CSUs working together
Despite competing with each other, CSUs are harnessing the power of collaboration, thereby leveraging added value from such innovative developments. An example of this came last year when five CSUs – North of England CSU, North and East London CSU, South CSU, South West CSU and Midlands and Lancashire CSU – came together to form a strategic alliance known as the Elis Group.


This alliance exists precisely so that best practice is spread across the commissioning support sector and also to raise the overall status of the commissioning support profession. We are currently looking at how we can formally ensure continuing professional development for people who work in commissioning support, acknowledging the skill set and expertise of those who work in the profession through the development of an Elis Academy. Another example of this collaboration is the Knowledge Hub, a web-based repository for best practice that has been developed by CCGs in the north east and Cumbria and adopted by the Elis Group for the benefit of all of our customers.


There are also several programmes where Elis Group CSUs have joined together, recognising that in this way they can provide additional expertise and services that are valued by customers. All of this has contributed to a situation where CSUs are viewed by our partner organisations in the NHS as ‘transformational partners’ rather than merely ‘transactional partners’. This allows us to engage with CCGs in wider strategy development rather than single issues or just back office support.

Why commissioning matters
When looking at the contribution CSUs are making to transforming commissioning, it is important to remember that, in the grand scheme of things, CSUs are still in their infancy. They were only created two years ago and in that time have already made a significant contribution to re-shaping commissioning in the NHS. If you think about the impact in just two years, just imagine what could be done in the next five years and the next 10, particularly in the arena of joint commissioning as business intelligence tools such as RAIDR embrace both health and social care data to provide integrated intelligence.

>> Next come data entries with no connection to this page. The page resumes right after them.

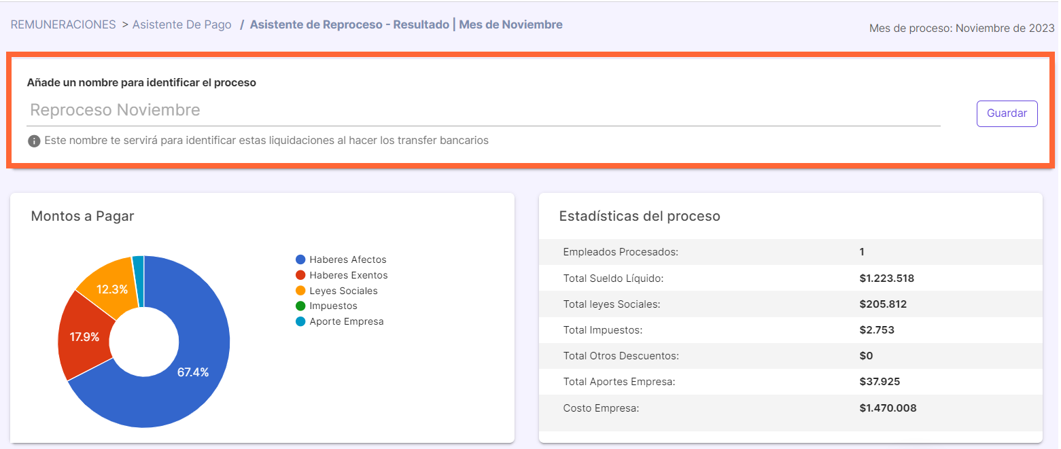Click the Reproceso Noviembre name input field

pyautogui.click(x=476, y=109)
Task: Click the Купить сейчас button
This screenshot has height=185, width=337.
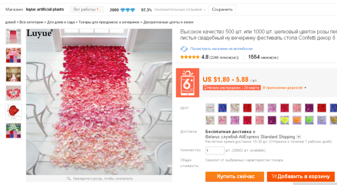Action: 235,177
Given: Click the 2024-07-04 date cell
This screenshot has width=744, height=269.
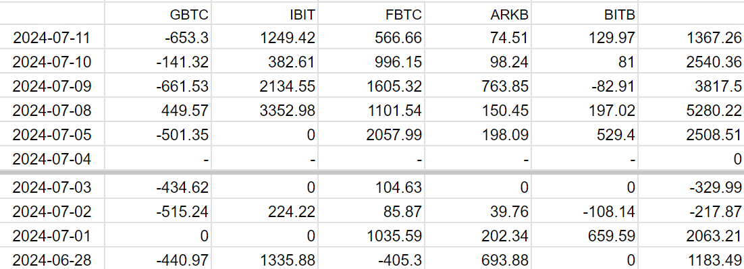Looking at the screenshot, I should point(52,158).
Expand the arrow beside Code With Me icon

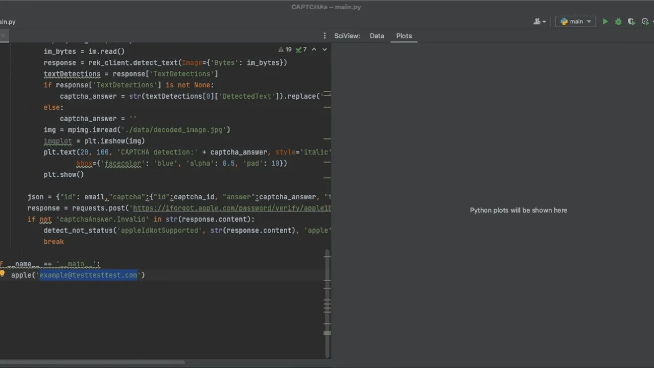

We must also keep in mind why the reform of commissioning matters. Good commissioning transforms care and delivers great outcomes for patients. Poor commissioning jeopardises patient safety and wastes tax-payers money. Even though patients may not be aware of the work we do, getting things right behind-the-scenes can be the difference between fast access, high-quality care with an excellent outcome and poor access, poor care and a poor outcome.
Commissioning is being transformed day-by-day, week-by-week, month-by-month and I feel more passionate than ever about the difference we are making and our potential to achieve a lot more – for both health and social care commissioners.

Stephen Childs is the managing director of North of England CSU.